The Lifeblood of Care
Houchen manages the VCA NWVS Critical Care Blood Bank, an important community resource.
The blood bank was created in 2006 in response to a severe, unexpected shortage of blood for cats and dogs. In 2008, the Oregon Zoo invited VCA NWVS to help with the delivery of the first elephant born in Portland since 1994. Administering antibodies from mother to calf — along with elephant plasma if needed — would decrease the risk of infections.

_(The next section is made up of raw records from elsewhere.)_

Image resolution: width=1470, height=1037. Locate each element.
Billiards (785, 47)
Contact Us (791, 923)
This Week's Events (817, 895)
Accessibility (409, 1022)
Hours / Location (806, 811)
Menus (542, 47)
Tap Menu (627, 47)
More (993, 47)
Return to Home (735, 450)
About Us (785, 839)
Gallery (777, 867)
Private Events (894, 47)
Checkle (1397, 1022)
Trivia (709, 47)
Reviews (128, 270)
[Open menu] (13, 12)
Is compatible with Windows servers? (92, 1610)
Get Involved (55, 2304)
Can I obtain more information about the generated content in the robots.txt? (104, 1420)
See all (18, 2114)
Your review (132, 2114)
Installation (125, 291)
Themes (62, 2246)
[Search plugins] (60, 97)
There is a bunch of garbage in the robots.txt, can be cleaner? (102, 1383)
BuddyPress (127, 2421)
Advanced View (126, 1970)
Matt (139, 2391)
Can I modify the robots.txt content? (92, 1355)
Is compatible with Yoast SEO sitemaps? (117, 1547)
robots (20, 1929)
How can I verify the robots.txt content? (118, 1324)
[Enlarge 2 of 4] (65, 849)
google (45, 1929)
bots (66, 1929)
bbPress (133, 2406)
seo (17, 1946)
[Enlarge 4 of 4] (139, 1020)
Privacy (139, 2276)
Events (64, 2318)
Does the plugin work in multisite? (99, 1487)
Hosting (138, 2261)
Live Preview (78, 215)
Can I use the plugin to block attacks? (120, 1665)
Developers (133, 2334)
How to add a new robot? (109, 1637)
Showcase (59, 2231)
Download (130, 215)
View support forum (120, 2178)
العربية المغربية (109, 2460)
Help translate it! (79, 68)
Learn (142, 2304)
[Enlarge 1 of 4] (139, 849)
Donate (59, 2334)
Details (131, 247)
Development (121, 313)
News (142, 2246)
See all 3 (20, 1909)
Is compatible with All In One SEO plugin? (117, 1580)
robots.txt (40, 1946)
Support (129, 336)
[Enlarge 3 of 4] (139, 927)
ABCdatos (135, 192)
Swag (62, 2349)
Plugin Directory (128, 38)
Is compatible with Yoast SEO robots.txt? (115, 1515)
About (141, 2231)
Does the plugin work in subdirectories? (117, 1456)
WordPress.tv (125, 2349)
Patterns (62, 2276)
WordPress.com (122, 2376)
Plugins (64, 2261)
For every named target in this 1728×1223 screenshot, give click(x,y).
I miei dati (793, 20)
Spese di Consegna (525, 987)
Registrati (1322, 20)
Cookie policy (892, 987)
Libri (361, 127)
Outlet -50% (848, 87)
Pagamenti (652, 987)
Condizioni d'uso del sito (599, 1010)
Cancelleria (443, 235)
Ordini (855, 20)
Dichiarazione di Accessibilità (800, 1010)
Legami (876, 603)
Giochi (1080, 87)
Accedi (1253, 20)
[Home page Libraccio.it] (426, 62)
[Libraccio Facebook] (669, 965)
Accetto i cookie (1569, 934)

Turns out it was needed. VCA NWVS drew blood from Tusko, the dad elephant, processed it into plasma, and administered three liters during the calf’s first day of life. He eventually thrived.
The hospital has provided more than 6,000 units of blood components in the past eight years, thanks to donor dogs and cats.
Uncommon Care for More Common Pets
Less exotic patients are referred to VCS NWVS by partner veterinarians when specialty services are needed. “We see the sickest animals sometimes, with complicated issues,” says Houchen. “For instance, an animal that’s diabetic may also have a thyroid problem. Or perhaps a patient has degenerative joint disease or a complicated fracture. Maybe you have a Dachshund with a disc issue or an epileptic animal with seizures. They will be referred to specialists just like with human care. We do oncology, radiology, MRIs and CTs.”
VCA NWVS doctors’ dedication to animals extends beyond their already successful practice.
Ophthalmologist Dr. Scherlie often flies to Alaska to help care for sled dogs. “Who would have thunk it that someone would allow me to be an ophthalmologist for a dog?” he laughs.
Orthopedic surgeon Dr. Lozier has worked with African wild dogs and tigers at the Oregon Zoo, and has lectured around the world about orthopedic surgery for animals.
Those exciting high-profile excursions aside, Houchen reiterates that most veterinarians don’t choose their profession for prestige.
“You’re covered with muck and blood and poo a lot of the time,” she says. “You go into it for the incredible high level of satisfaction you get from the work, and the ability to affect peoples’ lives. And you do it because at your core you feel that’s where you belong.”
Vanessa Salvia's love for animals began as a child, when stray kittens just seemed to follow her home. She now lives on a sheep farm outside of Eugene, Oregon, with a llama named Linda, a dog, a cat, a rabbit, two kids and a patient husband.